» Task statement
Render the material below as a numbered list, starting with the line containing "Where should I" and going on through the line containing "coord(268,121)", and skip any blank lines. Leave the pictures out of your answer.
***** Data for processing
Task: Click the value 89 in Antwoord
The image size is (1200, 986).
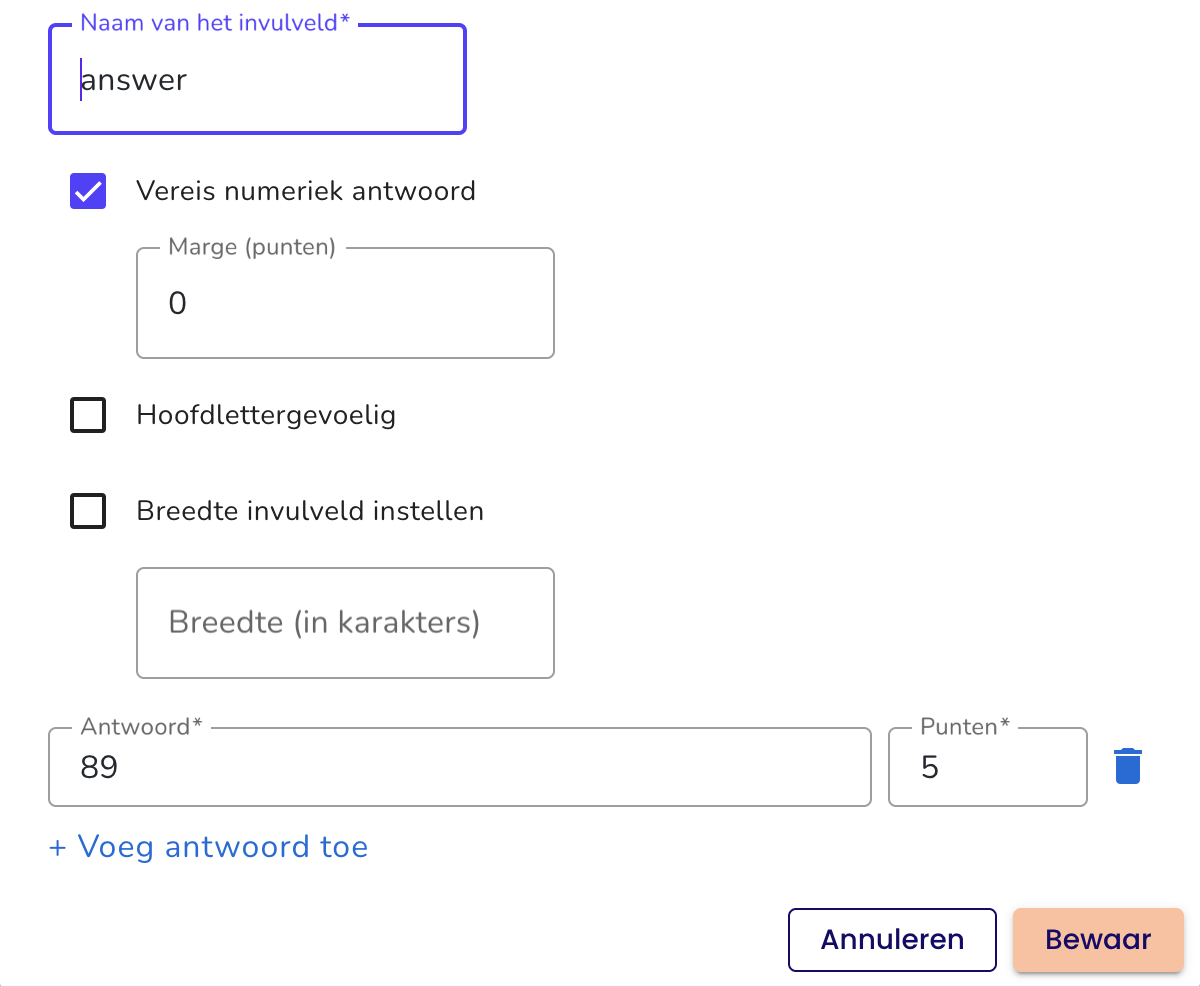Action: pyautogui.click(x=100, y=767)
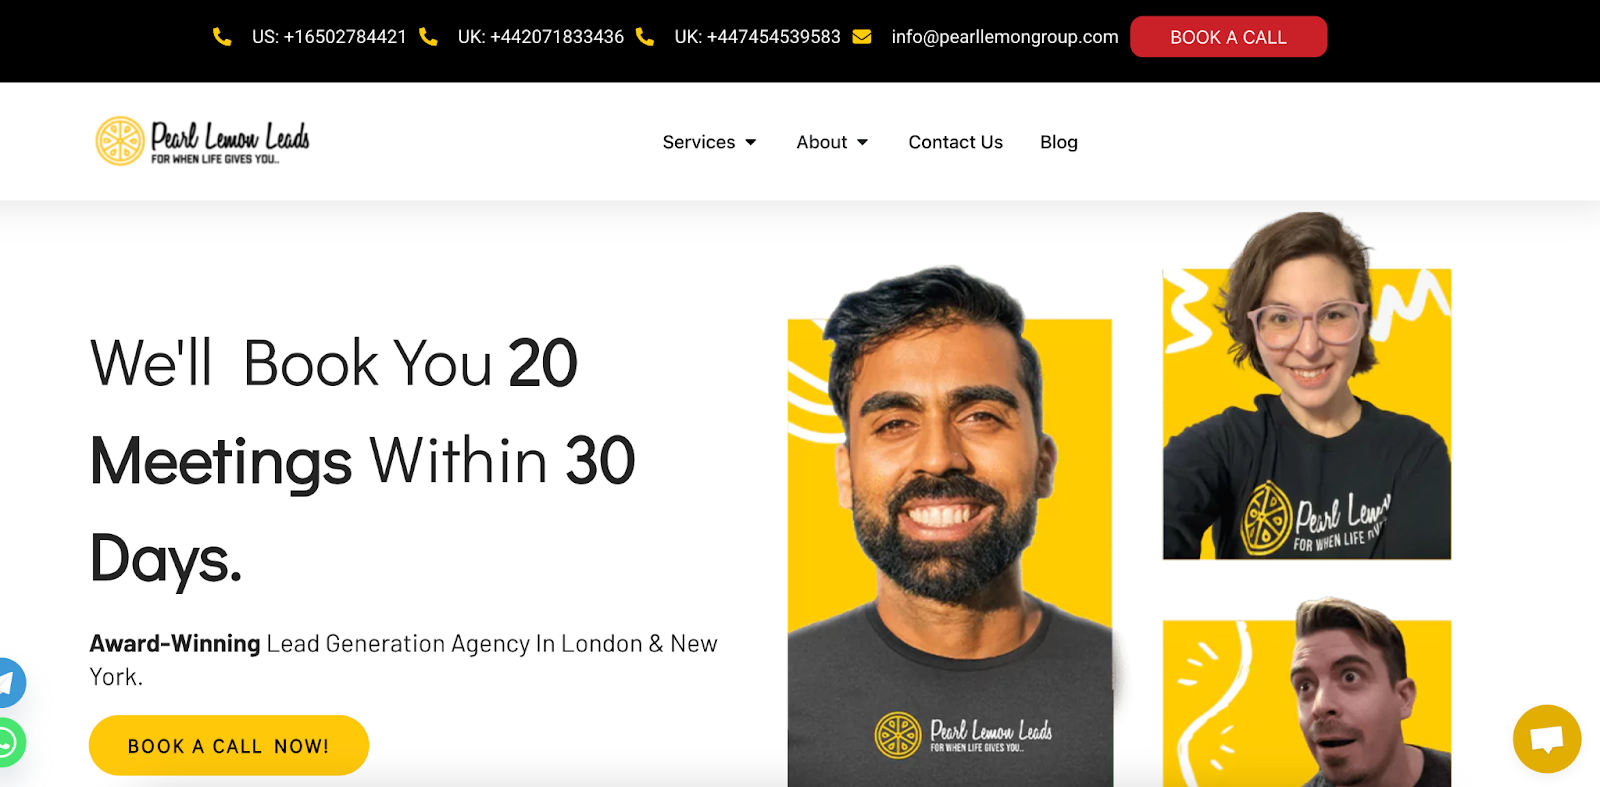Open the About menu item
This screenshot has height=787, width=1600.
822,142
**********
***** Data for processing
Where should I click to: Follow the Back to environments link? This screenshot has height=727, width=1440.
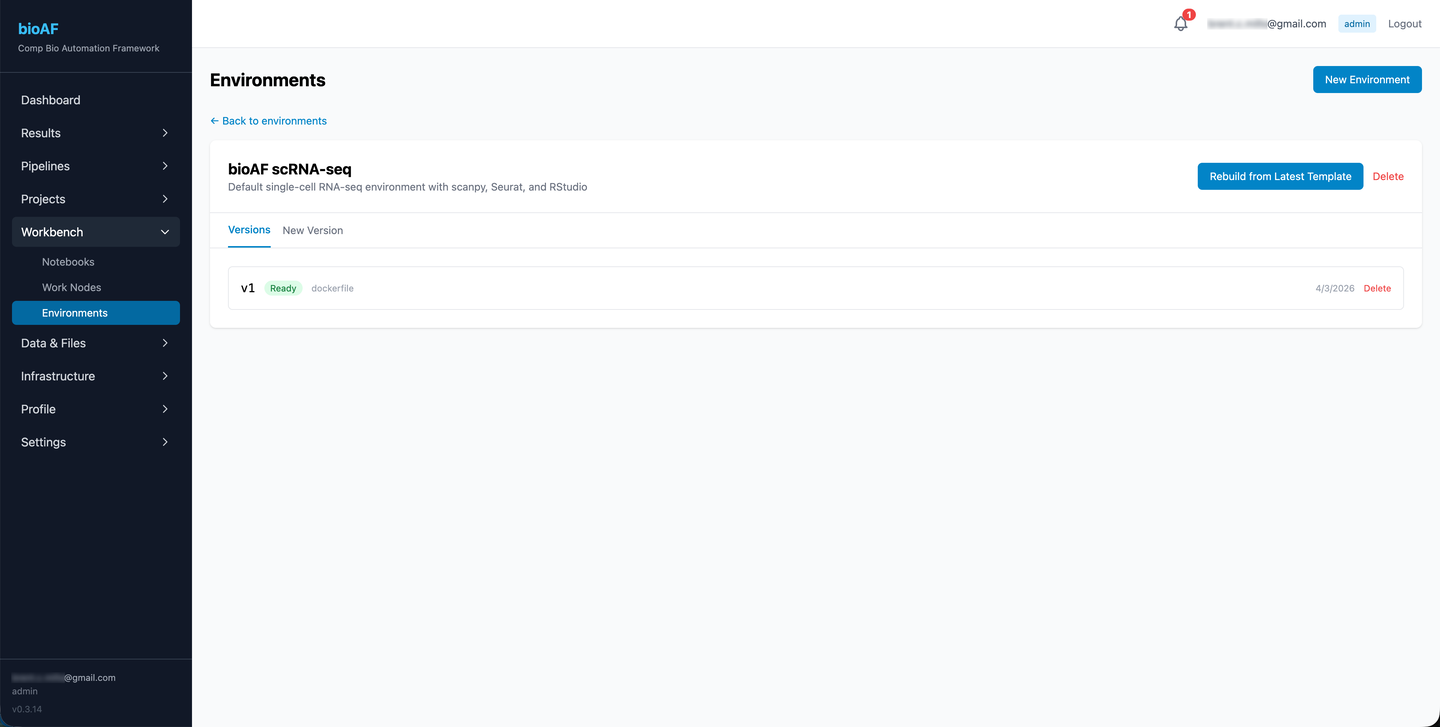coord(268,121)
**********
» Exercise answer
1. Where should I click to: Follow the Back to environments link? This screenshot has height=727, width=1440.
2. coord(268,121)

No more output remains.